THE TASK:
Put the items from the line with "Task: Select the rotate" up to and including the line with "Looking at the screenshot, I should click(161, 444)." into a numbered list, leaving out blank lines.

Word and element location data:
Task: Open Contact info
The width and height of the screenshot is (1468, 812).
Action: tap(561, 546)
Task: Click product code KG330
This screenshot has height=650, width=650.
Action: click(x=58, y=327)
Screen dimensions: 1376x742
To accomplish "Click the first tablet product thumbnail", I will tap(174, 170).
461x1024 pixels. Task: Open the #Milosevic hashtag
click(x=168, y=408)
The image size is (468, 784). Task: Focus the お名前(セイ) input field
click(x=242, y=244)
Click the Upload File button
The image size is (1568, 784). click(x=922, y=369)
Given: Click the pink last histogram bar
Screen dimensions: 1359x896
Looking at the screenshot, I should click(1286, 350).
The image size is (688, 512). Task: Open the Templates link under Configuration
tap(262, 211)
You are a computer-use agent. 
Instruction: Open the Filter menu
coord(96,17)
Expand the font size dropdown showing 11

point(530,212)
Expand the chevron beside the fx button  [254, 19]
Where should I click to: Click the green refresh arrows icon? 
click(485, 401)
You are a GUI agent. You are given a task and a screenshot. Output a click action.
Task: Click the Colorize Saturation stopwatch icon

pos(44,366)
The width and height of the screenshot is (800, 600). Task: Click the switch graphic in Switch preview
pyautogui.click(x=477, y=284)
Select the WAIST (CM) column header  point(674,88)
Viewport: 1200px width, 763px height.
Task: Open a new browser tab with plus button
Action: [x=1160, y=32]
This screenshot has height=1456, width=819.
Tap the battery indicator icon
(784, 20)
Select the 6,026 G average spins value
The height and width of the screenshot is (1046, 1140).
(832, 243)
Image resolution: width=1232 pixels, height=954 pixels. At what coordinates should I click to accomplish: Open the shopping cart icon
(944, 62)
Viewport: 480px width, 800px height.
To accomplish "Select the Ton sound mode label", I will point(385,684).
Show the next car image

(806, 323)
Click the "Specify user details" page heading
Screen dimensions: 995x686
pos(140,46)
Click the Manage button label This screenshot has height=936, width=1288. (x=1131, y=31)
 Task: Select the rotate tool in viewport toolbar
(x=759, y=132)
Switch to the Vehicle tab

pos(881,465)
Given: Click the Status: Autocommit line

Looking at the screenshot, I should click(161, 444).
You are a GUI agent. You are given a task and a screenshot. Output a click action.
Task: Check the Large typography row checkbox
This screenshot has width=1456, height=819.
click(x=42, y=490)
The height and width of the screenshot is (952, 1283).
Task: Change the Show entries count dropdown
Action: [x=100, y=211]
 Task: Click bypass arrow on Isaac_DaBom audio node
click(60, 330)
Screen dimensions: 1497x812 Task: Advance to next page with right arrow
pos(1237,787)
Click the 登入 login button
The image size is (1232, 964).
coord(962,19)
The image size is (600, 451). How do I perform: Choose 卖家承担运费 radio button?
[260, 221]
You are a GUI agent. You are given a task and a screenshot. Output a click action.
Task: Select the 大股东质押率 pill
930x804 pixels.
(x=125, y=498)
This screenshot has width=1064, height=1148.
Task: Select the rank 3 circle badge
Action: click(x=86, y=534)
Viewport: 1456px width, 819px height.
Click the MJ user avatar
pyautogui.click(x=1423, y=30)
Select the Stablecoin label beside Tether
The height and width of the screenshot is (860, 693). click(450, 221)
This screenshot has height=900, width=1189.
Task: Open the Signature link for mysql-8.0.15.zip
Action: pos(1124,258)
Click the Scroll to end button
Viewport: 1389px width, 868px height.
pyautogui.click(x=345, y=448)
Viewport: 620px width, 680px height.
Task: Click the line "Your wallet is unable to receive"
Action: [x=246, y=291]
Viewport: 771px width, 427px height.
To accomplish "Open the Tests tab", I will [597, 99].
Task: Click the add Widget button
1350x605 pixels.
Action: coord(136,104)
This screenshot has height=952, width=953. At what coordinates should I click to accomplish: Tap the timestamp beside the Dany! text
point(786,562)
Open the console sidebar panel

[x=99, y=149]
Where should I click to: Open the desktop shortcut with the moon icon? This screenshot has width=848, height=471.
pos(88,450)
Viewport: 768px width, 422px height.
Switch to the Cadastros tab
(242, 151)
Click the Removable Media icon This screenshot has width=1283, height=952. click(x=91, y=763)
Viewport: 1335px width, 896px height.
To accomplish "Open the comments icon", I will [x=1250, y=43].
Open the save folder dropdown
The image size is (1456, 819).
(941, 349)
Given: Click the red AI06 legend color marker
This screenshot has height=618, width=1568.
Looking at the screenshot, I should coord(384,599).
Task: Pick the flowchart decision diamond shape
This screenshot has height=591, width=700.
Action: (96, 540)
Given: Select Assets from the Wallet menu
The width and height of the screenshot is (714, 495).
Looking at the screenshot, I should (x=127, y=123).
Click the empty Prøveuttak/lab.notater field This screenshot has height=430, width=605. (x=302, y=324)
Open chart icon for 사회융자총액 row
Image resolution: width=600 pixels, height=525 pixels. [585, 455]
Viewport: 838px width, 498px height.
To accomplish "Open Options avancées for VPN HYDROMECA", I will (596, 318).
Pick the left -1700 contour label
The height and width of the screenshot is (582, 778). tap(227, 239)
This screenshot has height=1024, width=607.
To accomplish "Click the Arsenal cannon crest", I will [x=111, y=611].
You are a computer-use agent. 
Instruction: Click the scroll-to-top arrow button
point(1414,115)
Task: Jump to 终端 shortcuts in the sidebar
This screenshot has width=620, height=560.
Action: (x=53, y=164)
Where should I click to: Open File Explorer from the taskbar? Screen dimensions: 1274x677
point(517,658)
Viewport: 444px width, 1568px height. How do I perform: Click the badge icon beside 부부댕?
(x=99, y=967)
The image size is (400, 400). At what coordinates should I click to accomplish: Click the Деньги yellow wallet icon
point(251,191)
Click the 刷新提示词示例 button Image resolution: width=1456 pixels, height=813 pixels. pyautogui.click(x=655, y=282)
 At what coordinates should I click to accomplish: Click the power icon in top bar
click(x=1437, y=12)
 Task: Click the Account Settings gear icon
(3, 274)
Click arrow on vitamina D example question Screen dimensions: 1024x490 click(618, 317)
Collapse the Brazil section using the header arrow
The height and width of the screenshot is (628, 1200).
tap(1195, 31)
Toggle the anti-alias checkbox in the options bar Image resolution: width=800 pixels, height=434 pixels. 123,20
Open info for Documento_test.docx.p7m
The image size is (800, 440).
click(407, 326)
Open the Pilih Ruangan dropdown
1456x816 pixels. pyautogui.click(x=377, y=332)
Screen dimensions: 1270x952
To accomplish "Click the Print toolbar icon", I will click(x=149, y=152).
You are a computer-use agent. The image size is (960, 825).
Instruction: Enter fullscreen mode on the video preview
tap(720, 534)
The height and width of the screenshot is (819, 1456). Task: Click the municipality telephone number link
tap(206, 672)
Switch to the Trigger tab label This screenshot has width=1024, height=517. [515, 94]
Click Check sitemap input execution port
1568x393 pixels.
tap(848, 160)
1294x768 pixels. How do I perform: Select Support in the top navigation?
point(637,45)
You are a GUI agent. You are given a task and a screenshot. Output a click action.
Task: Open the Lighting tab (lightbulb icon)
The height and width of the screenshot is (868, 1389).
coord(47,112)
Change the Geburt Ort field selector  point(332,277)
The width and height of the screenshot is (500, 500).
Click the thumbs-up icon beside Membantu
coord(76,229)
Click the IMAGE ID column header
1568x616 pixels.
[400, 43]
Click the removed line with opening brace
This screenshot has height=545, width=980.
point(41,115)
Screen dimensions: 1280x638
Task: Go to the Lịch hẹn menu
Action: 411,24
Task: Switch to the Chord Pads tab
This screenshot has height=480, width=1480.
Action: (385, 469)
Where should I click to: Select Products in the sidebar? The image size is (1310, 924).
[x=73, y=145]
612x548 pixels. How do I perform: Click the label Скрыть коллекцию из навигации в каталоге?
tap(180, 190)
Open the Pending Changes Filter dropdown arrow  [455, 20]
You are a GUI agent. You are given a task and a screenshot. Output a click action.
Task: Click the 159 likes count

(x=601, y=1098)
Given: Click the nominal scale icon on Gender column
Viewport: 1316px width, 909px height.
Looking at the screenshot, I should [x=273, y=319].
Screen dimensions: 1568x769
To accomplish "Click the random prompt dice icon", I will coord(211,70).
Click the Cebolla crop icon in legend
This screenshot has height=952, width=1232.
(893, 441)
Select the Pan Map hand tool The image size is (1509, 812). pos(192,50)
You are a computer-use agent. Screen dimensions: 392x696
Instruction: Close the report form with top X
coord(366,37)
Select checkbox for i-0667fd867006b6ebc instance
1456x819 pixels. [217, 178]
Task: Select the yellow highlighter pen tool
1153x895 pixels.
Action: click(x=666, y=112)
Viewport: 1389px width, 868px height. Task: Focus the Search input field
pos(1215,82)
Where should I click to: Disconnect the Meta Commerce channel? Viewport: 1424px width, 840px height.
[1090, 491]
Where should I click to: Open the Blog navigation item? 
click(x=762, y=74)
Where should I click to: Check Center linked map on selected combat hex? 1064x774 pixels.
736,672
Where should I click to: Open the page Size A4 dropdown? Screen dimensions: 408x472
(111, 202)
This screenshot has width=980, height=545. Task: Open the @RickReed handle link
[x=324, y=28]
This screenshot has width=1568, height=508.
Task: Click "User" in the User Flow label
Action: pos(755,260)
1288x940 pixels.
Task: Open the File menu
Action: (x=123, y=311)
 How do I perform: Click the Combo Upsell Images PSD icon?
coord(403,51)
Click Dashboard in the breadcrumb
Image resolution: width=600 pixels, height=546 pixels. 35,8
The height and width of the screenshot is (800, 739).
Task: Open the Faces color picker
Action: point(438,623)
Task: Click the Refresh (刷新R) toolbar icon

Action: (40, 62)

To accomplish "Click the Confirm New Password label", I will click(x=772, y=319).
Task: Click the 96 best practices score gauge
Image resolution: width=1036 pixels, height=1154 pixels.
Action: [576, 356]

COMPLETE OUTPUT:
1.  Task: Select the rotate tool in viewport toolbar
2. (x=759, y=132)
3. Switch to the Vehicle tab
4. pos(881,465)
5. Given: Click the Status: Autocommit line
6. Looking at the screenshot, I should click(161, 444).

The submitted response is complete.